Assignment:
Wherever the string "will" appears in the entries below, return the line that holds it.

Material supplied:
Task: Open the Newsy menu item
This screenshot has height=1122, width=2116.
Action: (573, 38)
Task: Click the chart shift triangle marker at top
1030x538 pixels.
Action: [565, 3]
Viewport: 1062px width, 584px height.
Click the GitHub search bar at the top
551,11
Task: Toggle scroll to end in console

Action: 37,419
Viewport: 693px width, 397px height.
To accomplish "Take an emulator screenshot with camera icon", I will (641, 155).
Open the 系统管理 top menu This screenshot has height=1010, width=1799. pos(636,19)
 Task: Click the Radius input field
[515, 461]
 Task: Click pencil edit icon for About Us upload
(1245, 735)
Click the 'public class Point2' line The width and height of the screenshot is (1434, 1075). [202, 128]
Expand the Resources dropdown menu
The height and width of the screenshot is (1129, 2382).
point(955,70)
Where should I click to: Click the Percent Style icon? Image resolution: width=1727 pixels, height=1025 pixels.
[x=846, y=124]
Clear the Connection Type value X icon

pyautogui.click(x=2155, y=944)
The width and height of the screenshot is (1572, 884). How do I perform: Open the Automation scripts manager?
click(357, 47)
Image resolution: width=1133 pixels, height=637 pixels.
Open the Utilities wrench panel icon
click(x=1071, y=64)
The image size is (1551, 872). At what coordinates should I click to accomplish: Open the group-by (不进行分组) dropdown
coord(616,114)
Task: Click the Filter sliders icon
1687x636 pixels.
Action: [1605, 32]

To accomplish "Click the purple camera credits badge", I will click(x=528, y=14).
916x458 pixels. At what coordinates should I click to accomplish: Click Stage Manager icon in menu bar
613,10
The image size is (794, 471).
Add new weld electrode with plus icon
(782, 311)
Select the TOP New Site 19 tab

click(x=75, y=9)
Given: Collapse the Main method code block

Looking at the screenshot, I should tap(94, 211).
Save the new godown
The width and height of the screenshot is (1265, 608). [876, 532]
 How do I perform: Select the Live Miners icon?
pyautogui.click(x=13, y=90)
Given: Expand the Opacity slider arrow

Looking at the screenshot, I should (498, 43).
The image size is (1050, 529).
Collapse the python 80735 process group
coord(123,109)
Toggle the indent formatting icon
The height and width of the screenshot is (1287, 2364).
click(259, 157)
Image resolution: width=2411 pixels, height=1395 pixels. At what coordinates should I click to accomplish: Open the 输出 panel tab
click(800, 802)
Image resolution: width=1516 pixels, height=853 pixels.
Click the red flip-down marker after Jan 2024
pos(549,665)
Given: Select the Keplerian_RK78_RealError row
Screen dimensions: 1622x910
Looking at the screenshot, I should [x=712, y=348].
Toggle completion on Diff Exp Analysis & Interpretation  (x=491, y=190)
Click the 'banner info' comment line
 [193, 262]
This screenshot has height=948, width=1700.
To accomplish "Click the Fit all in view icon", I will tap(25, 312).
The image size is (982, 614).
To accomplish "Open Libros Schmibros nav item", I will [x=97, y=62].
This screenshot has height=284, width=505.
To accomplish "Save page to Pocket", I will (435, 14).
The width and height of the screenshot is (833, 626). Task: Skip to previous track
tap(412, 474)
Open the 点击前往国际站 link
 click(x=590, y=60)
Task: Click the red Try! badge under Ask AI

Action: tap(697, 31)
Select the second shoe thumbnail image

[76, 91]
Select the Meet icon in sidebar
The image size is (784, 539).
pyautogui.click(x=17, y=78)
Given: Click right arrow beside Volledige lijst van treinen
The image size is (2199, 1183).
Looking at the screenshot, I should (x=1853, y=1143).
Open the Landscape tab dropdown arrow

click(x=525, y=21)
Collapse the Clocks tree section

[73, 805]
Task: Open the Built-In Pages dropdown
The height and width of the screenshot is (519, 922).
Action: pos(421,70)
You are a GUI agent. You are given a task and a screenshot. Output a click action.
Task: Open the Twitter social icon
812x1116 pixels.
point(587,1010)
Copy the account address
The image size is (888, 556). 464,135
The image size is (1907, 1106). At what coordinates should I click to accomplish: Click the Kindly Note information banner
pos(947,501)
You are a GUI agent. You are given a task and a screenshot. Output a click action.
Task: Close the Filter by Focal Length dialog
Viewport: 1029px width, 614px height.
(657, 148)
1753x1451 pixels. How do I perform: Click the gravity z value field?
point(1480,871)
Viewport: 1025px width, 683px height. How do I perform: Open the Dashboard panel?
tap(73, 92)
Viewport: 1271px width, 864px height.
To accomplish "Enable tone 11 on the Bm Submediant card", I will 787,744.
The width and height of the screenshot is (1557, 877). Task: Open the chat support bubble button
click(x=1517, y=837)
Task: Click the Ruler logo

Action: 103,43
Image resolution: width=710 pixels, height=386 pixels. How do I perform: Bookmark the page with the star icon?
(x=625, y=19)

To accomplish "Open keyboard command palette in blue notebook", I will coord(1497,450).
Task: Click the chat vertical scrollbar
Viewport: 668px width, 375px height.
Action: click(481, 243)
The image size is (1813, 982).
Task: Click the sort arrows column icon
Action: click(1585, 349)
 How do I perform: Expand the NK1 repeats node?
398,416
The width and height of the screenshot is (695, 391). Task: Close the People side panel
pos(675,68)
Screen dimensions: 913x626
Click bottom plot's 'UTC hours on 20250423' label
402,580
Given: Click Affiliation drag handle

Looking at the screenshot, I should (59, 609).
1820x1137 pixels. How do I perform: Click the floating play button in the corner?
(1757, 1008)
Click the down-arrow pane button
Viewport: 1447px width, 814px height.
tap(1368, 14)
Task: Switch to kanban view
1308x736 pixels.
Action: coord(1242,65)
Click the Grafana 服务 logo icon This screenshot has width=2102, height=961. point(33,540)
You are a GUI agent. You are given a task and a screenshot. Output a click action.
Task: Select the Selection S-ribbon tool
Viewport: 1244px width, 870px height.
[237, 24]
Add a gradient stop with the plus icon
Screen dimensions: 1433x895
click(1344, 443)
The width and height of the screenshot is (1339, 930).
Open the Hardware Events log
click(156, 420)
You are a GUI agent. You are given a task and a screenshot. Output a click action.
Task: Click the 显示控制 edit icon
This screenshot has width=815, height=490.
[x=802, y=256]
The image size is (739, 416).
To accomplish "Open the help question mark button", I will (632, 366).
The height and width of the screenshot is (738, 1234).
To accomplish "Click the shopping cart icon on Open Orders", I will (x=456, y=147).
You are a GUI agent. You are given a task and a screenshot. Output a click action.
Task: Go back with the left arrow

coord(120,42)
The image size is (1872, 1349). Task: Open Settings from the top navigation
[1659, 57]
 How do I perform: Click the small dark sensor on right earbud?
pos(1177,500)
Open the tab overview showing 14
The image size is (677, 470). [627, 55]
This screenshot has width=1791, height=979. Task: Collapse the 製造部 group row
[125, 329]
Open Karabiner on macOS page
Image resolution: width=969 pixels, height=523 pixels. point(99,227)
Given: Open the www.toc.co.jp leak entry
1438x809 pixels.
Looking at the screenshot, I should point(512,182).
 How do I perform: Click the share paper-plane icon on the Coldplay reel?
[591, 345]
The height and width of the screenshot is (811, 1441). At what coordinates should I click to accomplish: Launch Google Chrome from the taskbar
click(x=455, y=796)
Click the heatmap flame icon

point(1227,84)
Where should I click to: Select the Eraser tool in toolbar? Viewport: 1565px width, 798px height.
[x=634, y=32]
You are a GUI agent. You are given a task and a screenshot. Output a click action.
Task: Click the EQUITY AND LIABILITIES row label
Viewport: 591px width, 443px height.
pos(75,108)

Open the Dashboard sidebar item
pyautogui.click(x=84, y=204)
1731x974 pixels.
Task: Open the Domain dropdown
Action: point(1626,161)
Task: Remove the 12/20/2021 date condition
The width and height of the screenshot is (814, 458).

Solution:
To accomplish "Take an emulator screenshot with camera icon", I will (641, 155).
To accomplish "Click the purple camera credits badge", I will click(x=528, y=14).
To accomplish "Click the Fit all in view icon", I will tap(25, 312).
To accomplish "Open Libros Schmibros nav item", I will [x=97, y=62].
To accomplish "Save page to Pocket", I will (435, 14).
To accomplish "Enable tone 11 on the Bm Submediant card", I will 787,744.
To accomplish "Open keyboard command palette in blue notebook", I will coord(1497,450).
To accomplish "Open the help question mark button", I will (632, 366).
To accomplish "Click the shopping cart icon on Open Orders", I will (x=456, y=147).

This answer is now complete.